Packaging Study Shows Need for More Vigilance To Ensure Compliance, Vinyl Institute Says

July 24, 2007 (PRLEAP.COM) Business News
ARLINGTON, VA, July 24 — The Vinyl Institute said today that a recent study finding some packaging and inks on packaging of imported products out of compliance with several states’ lead and cadmium limits suggested a need for more vigilance by the import/distribution/retail chain in ensuring product and packaging compliance.

The study, conducted by the Toxics in Packaging Clearinghouse under a U.S. Environmental Protection Agency grant, reportedly found levels of lead and cadmium in some packaging and inks that exceeded regulatory levels set under so-called CONEG toxics in packaging laws (originally developed by the Coalition of Northeast Governors to address waste issues). Some 19 states have adopted such laws, which prohibit deliberate use of metals such as lead and cadmium and limit incidental levels to 100 parts per million.

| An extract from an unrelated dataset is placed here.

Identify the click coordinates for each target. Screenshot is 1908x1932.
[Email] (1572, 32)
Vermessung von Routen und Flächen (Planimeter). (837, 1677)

Among the samples found to be out of compliance were a substantial percentage of flexible PVC packages containing imported products.

On the other hand, all of the clear, rigid PVC “blister” packaging, used for products such as medicines, that was tested passed, according to the Clearinghouse. Overall PVC packaging compliance was on a par with that of the other packaging materials tested in the study, based on data reviewed by VI.

Lead and cadmium have been used as stabilizers in the production of PVC products, as coloring agents in inks, and for other applications. However, today in the United States, the vast majority of PVC stabilizers are based on compounds of tin, calcium or zinc, which are widely accepted by regulatory agencies and the public, rather than lead or cadmium.

Tim Burns, president of the Vinyl Institute, said, “There is no reason for PVC packaging to be out of compliance with state packaging laws. Wherever these problems are originating, the manufacturer/supply chain must do a better job to ensure compliance.”

The report did not look at health risks, nor did it suggest that the contaminant levels found in the packaging posed health risks.

The study also inadvertently raised concerns about test methods. It showed that depending on which method or testing apparatus was used, results could differ by as much as a factor of 100. This variance suggested a need for more analysis of the accuracy of various analytical methods, according to VI.